• ACTIVITY:
Would you please restate every record exactly as written?

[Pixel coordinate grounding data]
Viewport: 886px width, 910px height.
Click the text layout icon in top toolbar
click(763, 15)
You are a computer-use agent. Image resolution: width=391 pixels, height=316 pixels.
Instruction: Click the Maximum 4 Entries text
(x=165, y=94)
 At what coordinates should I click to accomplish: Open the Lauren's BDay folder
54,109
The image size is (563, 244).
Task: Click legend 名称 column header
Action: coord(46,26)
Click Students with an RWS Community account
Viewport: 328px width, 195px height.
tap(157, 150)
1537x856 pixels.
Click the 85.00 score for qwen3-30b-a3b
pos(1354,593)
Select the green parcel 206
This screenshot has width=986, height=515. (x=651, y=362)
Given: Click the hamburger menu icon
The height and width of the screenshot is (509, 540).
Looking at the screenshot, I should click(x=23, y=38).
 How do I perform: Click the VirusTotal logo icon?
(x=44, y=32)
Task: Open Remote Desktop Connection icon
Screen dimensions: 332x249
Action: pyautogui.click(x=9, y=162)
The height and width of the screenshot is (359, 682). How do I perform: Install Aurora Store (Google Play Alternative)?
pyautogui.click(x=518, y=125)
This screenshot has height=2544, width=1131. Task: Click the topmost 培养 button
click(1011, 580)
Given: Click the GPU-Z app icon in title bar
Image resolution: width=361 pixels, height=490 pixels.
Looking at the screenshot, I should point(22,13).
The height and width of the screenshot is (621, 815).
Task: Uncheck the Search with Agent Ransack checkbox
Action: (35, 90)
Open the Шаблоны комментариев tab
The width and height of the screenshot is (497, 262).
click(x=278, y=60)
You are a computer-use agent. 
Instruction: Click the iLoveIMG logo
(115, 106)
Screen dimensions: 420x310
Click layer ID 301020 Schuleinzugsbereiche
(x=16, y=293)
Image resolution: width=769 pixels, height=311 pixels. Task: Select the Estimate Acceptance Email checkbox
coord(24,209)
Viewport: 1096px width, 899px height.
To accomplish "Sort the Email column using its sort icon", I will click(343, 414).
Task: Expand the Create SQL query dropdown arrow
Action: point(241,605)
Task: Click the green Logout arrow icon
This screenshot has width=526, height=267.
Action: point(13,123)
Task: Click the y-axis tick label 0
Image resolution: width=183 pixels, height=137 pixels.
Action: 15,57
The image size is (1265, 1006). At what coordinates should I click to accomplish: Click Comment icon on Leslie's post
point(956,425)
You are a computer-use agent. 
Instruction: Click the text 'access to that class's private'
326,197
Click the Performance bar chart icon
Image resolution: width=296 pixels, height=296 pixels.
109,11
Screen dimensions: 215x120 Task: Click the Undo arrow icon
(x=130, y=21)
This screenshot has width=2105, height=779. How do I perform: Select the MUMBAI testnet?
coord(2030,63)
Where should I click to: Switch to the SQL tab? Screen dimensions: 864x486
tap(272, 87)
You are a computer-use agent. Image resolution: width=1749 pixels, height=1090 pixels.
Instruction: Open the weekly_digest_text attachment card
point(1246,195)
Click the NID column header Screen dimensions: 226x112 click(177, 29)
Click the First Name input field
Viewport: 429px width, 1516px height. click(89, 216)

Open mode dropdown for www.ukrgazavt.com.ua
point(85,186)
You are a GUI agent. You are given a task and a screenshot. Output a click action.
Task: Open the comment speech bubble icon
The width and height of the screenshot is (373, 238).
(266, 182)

• ANSWER FOR THE TASK:
Viewport: 886px width, 910px height.
Click the text layout icon in top toolbar
click(763, 15)
You are a computer-use agent. Image resolution: width=391 pixels, height=316 pixels.
Instruction: Click the Maximum 4 Entries text
(x=165, y=94)
 At what coordinates should I click to accomplish: Open the Lauren's BDay folder
54,109
The image size is (563, 244).
Task: Click legend 名称 column header
Action: coord(46,26)
Click Students with an RWS Community account
Viewport: 328px width, 195px height.
tap(157, 150)
1537x856 pixels.
Click the 85.00 score for qwen3-30b-a3b
pos(1354,593)
Select the green parcel 206
This screenshot has width=986, height=515. (x=651, y=362)
Given: Click the hamburger menu icon
The height and width of the screenshot is (509, 540).
Looking at the screenshot, I should click(x=23, y=38).
 How do I perform: Click the VirusTotal logo icon?
(x=44, y=32)
Task: Open Remote Desktop Connection icon
Screen dimensions: 332x249
Action: pyautogui.click(x=9, y=162)
The height and width of the screenshot is (359, 682). How do I perform: Install Aurora Store (Google Play Alternative)?
pyautogui.click(x=518, y=125)
This screenshot has height=2544, width=1131. Task: Click the topmost 培养 button
click(1011, 580)
Given: Click the GPU-Z app icon in title bar
Image resolution: width=361 pixels, height=490 pixels.
Looking at the screenshot, I should point(22,13).
The height and width of the screenshot is (621, 815).
Task: Uncheck the Search with Agent Ransack checkbox
Action: (35, 90)
Open the Шаблоны комментариев tab
The width and height of the screenshot is (497, 262).
click(x=278, y=60)
You are a computer-use agent. 
Instruction: Click the iLoveIMG logo
(115, 106)
Screen dimensions: 420x310
Click layer ID 301020 Schuleinzugsbereiche
(x=16, y=293)
Image resolution: width=769 pixels, height=311 pixels. Task: Select the Estimate Acceptance Email checkbox
coord(24,209)
Viewport: 1096px width, 899px height.
To accomplish "Sort the Email column using its sort icon", I will click(343, 414).
Task: Expand the Create SQL query dropdown arrow
Action: point(241,605)
Task: Click the green Logout arrow icon
This screenshot has width=526, height=267.
Action: point(13,123)
Task: Click the y-axis tick label 0
Image resolution: width=183 pixels, height=137 pixels.
Action: 15,57
The image size is (1265, 1006). At what coordinates should I click to accomplish: Click Comment icon on Leslie's post
point(956,425)
You are a computer-use agent. 
Instruction: Click the text 'access to that class's private'
326,197
Click the Performance bar chart icon
Image resolution: width=296 pixels, height=296 pixels.
109,11
Screen dimensions: 215x120 Task: Click the Undo arrow icon
(x=130, y=21)
This screenshot has width=2105, height=779. How do I perform: Select the MUMBAI testnet?
coord(2030,63)
Where should I click to: Switch to the SQL tab? Screen dimensions: 864x486
tap(272, 87)
You are a computer-use agent. Image resolution: width=1749 pixels, height=1090 pixels.
Instruction: Open the weekly_digest_text attachment card
point(1246,195)
Click the NID column header Screen dimensions: 226x112 click(177, 29)
Click the First Name input field
Viewport: 429px width, 1516px height. click(89, 216)

Open mode dropdown for www.ukrgazavt.com.ua
point(85,186)
You are a GUI agent. You are given a task and a screenshot. Output a click action.
Task: Open the comment speech bubble icon
The width and height of the screenshot is (373, 238).
(266, 182)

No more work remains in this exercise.